*Explore the material*.
**A.** Reproduce the stretch of the page excerpt on independent contractors from "Individuals who are" through "without the employer.".
**B.** According to the page excerpt on independent contractors, what coverage do employers not have to carry for independent contractors?
Page excerpt Block Start
Employers often choose to classify workers as “independent contractors” because that classification provides major benefits for businesses. An employer is not legally required to provide independent contractors with benefits including overtime, meal breaks, medical insurance, and they do not have to carry workers compensation coverage for them.

Independent Contractors

Many companies misclassify employees as independent contractors to avoid providing them with higher compensation and/or employee benefits. Employers are tempted to erroneously label employees independent contractors to avoid paying state and federal taxes and benefits to that employee. If you have been misclassified as an independent contractor instead of an employee, we can help you receive back wages and benefits.

Employees incorrectly and illegally classified as independent contractors may be entitled to the benefits and compensation that they would have received if they had been classified correctly, plus damages.

Am I Really an Independent Contractor?

Individuals who are economically dependent on their employer are typically not independent contractors. Economic dependence takes into consideration the degree to which the so-called independent contractor is dependent on the employer to earn a living. This analysis evaluates:

  • Whether the worker has the ability or right to perform similar work on his own without the employer.
Page excerpt Block End
Material shown Block Start
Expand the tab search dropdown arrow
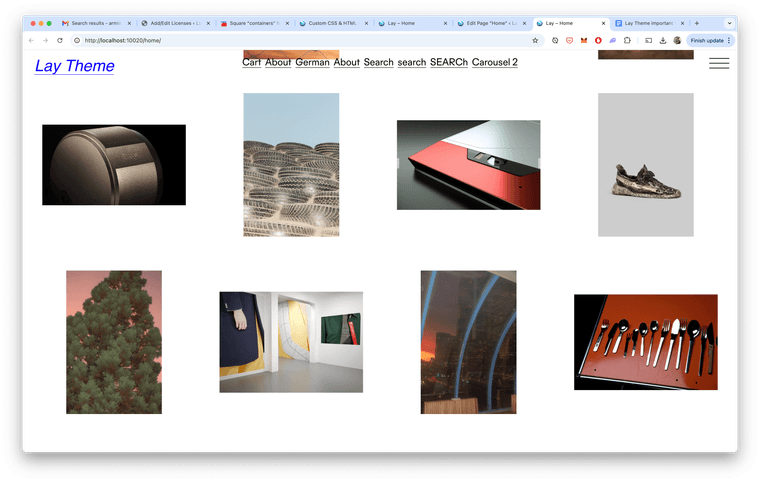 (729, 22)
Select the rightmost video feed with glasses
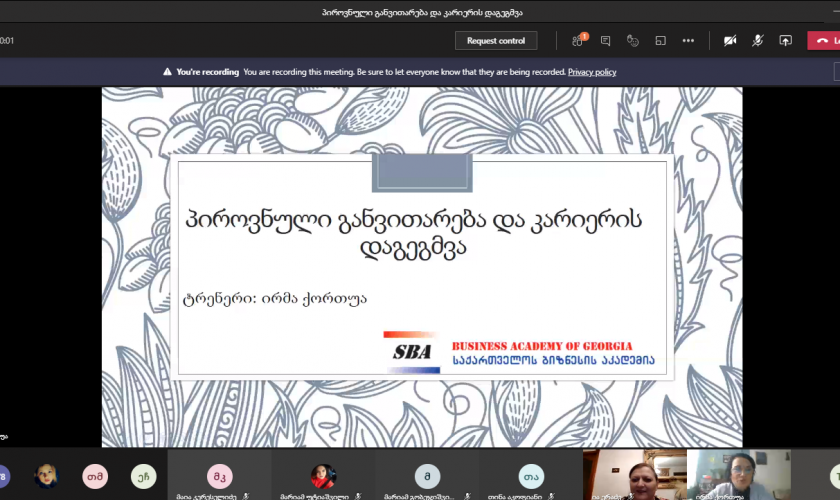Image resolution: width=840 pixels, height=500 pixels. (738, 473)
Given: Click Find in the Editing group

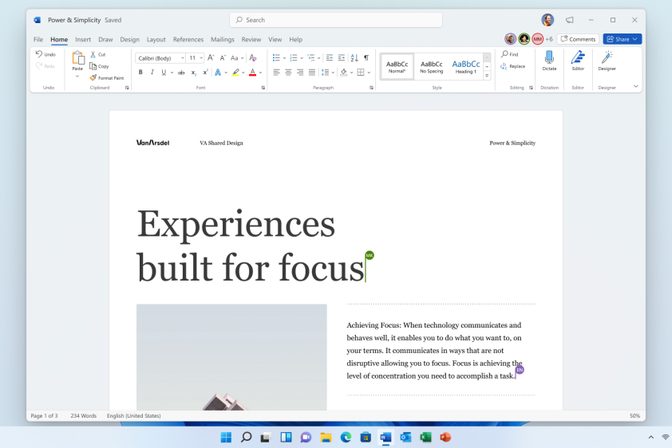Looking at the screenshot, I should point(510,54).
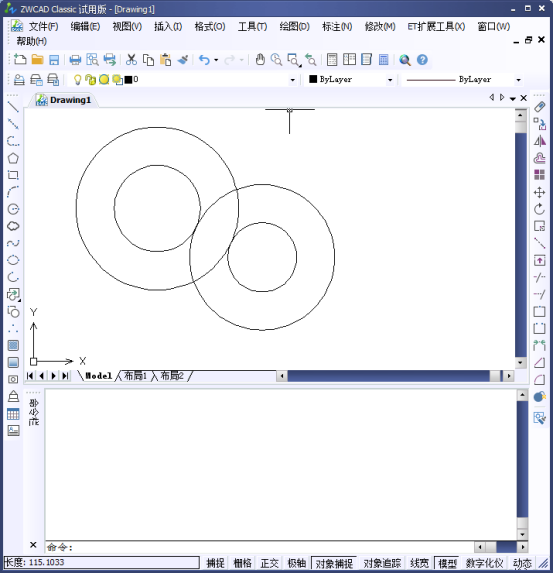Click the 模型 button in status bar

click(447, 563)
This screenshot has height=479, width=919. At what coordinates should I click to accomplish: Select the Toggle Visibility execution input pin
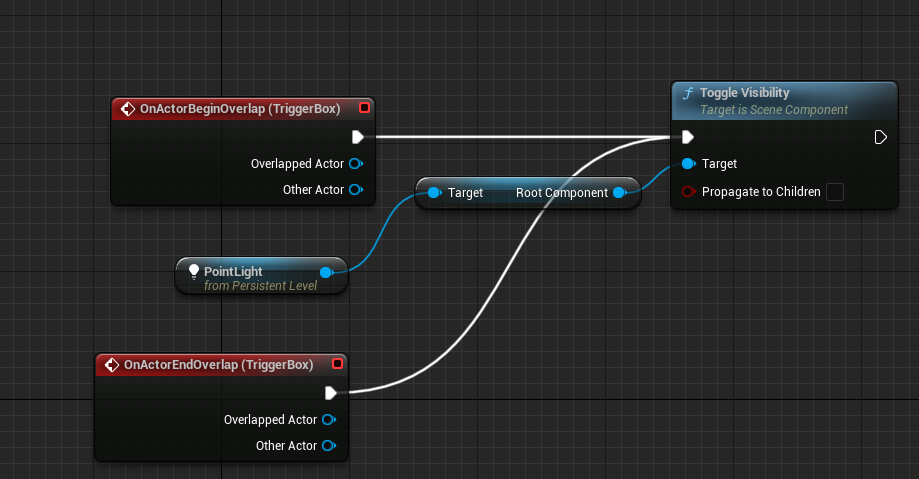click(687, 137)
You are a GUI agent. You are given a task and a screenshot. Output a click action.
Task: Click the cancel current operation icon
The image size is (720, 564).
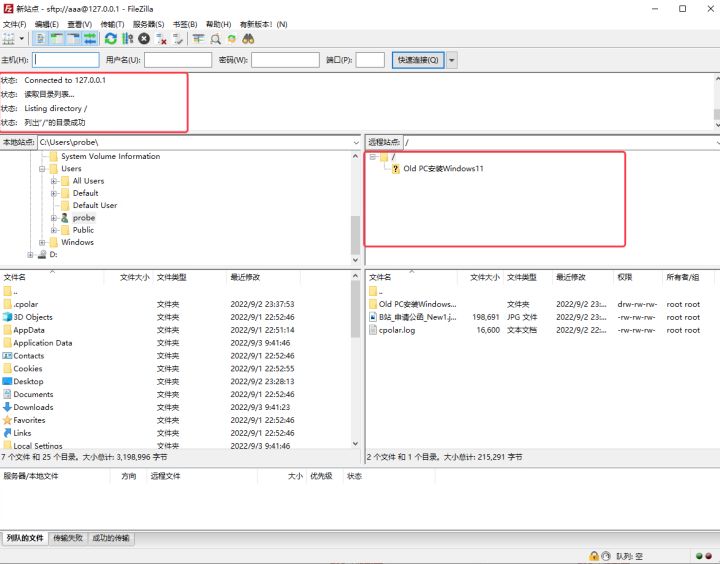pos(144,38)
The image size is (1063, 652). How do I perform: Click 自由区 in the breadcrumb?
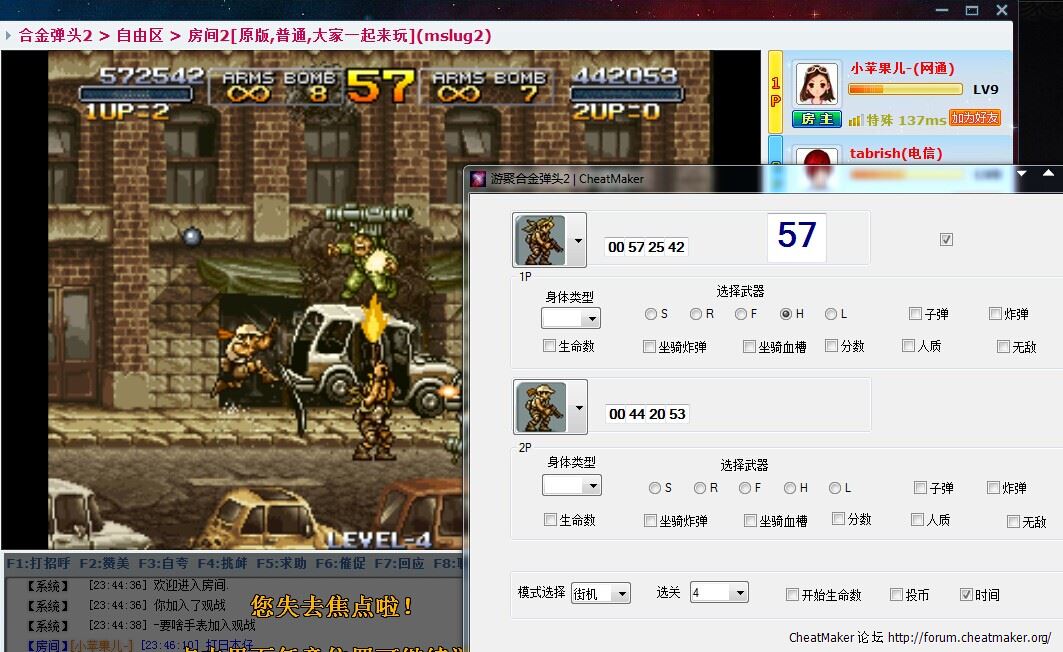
Material shown Block End
*Responses for each task*.
**A.**
Individuals who are economically dependent on their employer are typically not independent contractors. Economic dependence takes into consideration the degree to which the so-called independent contractor is dependent on the employer to earn a living. This analysis evaluates:

  • Whether the worker has the ability or right to perform similar work on his own without the employer.

**B.** Workers compensation coverage.